Several European governments have mandated or recommended measures to reduce energy consumption across public and private organizations, but higher prices are also incentivizing households and commercial businesses to cut back consumption.

Natural gas prices in Europe are still more than three times higher than the period's previous five-year average, but they have fallen more than 70% below the peaks seen in August, when they soared above 300 euros per megawatt-hour.

While LNG will remain the main alternative to make up for losses in volumes from Russia, only a handful of FSRUs will be operational by the end of the year, which means that the risk of insufficient supply during the winter will persist.

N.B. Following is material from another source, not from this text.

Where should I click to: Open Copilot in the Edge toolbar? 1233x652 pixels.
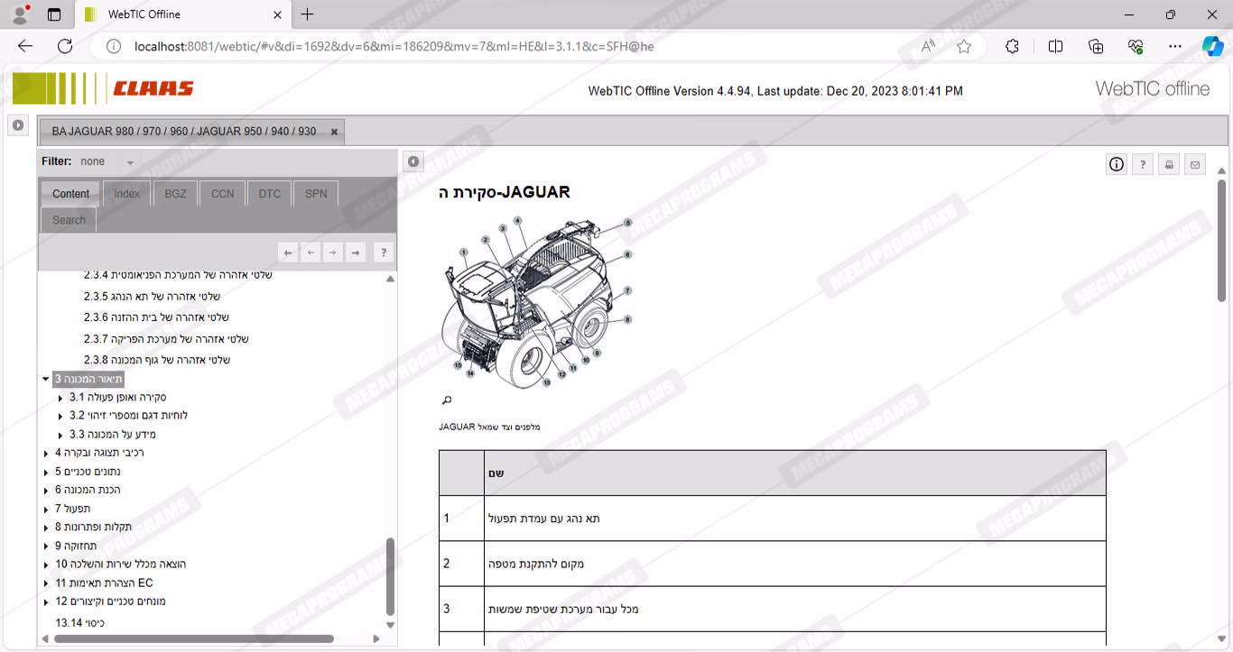(x=1212, y=47)
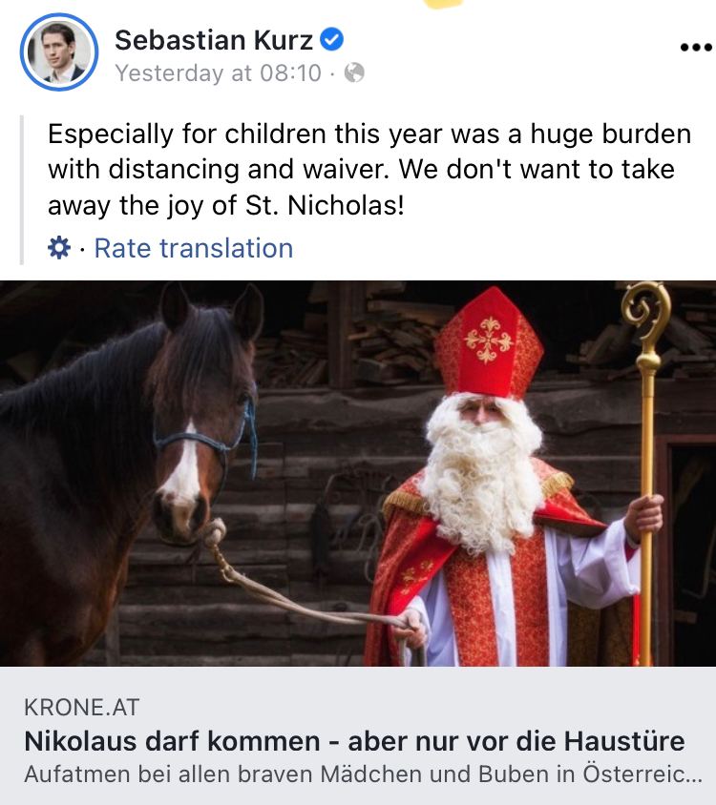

In case of a complete cut-off from Russian supplies, the European Union would need to reduce natural gas use by 13% over the winter to avoid energy shortages, according to the International Energy Agency's (IEA) latest quarterly gas report.

In the short term, while full storage and energy-saving plans are reducing the risk of winter shortages, gas rationing may still prove necessary given tight supply-demand balances. While looking increasingly prepared to withstand the coming winter, Europe continues to face serious challenges amid minimal Russian gas supplies and competition from Asian buyers on the global market for expensive LNG shipments. Global gas supplies will remain tight through the winter, which means prices will also remain high and volatile. Any additional disruptions that affect this already extremely fragile supply-demand balance could still force countries to impose rationing measures in the coming months. Central and Eastern European countries — which are particularly reliant on Russian gas and have few alternative supply sources — would be hit hardest by such measures, though any eventual gas rationing would also be painful for Italy, Germany, and Austria due to their high reliance on gas for heating, industry, and electricity production. In such a scenario, energy-intensive sectors would be the most affected. But even without rationing, high gas and electricity prices will continue to threaten Europe's manufacturing base, with disruption in gas-intensive sectors affecting industries down the value chain that, whenever possible, will have to source substitution inputs for chemicals, steel, and other basic products from outside the European Union. Even less energy-intensive companies in the manufacturing sector will face increased supply chain risks if their suppliers are heavy gas users. More broadly, most European corporate sectors will be affected by the overall economic downturn affecting the Continent as high energy prices negatively impact demand for goods and services by reducing consumers' purchasing power.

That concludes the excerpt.